▶ WORK TO BE COMPLETED: Could you copy every line of the data that contains "named"?

▶ RAW DATA:
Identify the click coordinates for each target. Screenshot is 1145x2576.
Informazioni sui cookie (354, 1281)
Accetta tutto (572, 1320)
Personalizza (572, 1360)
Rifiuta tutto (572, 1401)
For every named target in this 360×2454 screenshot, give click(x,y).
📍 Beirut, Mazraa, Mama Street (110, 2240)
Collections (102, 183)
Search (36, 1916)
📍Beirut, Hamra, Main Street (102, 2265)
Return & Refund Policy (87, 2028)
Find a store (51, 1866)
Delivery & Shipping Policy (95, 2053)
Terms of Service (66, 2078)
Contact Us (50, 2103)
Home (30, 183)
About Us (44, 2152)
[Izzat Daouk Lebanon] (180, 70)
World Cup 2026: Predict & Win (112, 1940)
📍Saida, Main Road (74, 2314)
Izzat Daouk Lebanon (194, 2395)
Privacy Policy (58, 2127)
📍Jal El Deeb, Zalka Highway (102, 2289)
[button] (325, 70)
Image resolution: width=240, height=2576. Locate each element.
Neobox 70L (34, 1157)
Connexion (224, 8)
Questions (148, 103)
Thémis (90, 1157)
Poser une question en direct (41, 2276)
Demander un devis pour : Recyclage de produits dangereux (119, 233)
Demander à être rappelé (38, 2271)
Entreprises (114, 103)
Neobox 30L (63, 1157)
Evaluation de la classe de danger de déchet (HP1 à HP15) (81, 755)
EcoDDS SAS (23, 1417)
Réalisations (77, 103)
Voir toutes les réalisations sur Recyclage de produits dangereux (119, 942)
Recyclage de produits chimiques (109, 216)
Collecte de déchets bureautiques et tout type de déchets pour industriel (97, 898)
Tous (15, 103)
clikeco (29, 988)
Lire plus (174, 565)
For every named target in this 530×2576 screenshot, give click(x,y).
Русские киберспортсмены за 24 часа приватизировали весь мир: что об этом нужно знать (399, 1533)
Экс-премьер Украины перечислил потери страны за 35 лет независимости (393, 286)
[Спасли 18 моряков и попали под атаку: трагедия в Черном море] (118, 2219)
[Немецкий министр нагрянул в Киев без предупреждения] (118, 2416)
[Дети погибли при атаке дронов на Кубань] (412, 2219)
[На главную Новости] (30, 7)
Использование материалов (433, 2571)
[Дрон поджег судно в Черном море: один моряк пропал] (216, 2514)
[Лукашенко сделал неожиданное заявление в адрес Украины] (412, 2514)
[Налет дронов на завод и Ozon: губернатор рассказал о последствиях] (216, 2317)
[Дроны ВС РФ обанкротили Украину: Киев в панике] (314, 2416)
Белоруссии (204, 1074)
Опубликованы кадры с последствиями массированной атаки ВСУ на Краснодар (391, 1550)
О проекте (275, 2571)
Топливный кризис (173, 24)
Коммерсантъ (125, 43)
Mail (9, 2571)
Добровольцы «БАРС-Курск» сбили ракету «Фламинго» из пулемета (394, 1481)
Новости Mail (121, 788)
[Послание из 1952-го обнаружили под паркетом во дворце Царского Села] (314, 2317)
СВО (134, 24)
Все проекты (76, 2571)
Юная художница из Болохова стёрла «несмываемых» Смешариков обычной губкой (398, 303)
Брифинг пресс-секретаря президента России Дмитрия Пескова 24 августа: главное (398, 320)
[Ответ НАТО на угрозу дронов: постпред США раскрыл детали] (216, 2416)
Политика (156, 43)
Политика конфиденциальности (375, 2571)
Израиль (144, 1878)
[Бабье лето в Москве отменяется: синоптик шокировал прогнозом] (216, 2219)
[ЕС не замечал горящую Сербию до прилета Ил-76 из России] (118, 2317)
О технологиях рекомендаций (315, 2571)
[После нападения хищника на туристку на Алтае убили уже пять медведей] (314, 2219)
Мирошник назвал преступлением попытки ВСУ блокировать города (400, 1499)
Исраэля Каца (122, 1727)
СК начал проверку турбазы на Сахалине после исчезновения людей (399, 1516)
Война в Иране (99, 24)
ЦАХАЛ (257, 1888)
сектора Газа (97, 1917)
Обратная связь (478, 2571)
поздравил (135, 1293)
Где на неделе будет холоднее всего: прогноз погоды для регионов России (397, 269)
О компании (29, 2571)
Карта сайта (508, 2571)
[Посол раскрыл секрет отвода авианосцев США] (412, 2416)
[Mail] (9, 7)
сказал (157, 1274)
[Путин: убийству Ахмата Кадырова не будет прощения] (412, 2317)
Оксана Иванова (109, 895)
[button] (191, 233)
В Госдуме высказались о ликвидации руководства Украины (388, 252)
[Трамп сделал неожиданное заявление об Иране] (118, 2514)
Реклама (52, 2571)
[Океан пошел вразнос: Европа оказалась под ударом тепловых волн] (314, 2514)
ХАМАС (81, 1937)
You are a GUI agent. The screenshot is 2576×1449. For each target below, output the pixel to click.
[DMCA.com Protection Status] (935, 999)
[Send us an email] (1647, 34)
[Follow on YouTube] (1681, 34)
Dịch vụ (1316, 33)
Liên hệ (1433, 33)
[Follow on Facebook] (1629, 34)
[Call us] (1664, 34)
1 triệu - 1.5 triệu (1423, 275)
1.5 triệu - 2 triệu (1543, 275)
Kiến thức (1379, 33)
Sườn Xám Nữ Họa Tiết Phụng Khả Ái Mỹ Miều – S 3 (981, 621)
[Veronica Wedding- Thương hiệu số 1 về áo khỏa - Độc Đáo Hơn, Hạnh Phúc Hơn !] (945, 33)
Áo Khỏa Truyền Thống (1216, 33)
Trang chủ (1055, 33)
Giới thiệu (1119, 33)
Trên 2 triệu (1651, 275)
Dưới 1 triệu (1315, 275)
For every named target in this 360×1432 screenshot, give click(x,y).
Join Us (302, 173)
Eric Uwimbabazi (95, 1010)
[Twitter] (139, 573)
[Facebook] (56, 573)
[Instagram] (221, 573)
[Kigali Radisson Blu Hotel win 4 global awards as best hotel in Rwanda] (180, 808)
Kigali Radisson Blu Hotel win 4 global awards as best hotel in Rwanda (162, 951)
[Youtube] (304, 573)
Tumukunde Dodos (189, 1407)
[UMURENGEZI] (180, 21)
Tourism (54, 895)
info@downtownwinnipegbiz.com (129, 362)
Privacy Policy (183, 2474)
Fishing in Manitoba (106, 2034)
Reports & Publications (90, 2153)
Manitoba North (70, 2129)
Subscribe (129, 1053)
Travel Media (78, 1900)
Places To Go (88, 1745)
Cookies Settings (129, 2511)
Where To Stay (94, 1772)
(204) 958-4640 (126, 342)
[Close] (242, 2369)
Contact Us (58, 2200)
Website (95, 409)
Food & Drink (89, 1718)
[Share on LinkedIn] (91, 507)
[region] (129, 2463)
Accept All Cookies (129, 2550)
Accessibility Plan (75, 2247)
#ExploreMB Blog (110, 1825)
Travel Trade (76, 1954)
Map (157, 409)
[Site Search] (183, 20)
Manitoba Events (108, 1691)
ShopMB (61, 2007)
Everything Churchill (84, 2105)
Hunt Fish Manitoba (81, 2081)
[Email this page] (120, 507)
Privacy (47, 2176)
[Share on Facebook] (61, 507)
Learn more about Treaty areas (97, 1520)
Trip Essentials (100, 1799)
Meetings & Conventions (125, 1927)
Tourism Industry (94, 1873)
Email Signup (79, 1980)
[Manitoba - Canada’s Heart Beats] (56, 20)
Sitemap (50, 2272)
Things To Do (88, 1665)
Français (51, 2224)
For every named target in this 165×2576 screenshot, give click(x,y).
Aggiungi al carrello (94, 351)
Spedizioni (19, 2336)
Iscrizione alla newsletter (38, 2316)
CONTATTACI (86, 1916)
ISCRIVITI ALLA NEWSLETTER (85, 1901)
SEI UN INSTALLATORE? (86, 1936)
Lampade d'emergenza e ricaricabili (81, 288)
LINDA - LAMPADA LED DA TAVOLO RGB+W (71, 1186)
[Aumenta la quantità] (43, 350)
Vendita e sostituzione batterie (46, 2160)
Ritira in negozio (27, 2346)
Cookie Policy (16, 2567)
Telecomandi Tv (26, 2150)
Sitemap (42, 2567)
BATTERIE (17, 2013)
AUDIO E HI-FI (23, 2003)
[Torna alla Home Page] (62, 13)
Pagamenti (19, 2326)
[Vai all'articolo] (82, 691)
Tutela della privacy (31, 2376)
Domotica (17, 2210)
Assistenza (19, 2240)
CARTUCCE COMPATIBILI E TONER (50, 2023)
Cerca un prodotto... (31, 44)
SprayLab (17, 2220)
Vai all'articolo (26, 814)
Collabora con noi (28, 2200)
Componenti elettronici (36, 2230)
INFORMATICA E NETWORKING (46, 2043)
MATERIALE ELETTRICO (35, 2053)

▶ TASK OUTPUT:
For every named target in this 360×2454 screenshot, give click(x,y).
For every named target in this 530×2576 screenshot, give click(x,y).
For every named target in this 360×1432 screenshot, give click(x,y).
For every named target in this 165×2576 screenshot, give click(x,y).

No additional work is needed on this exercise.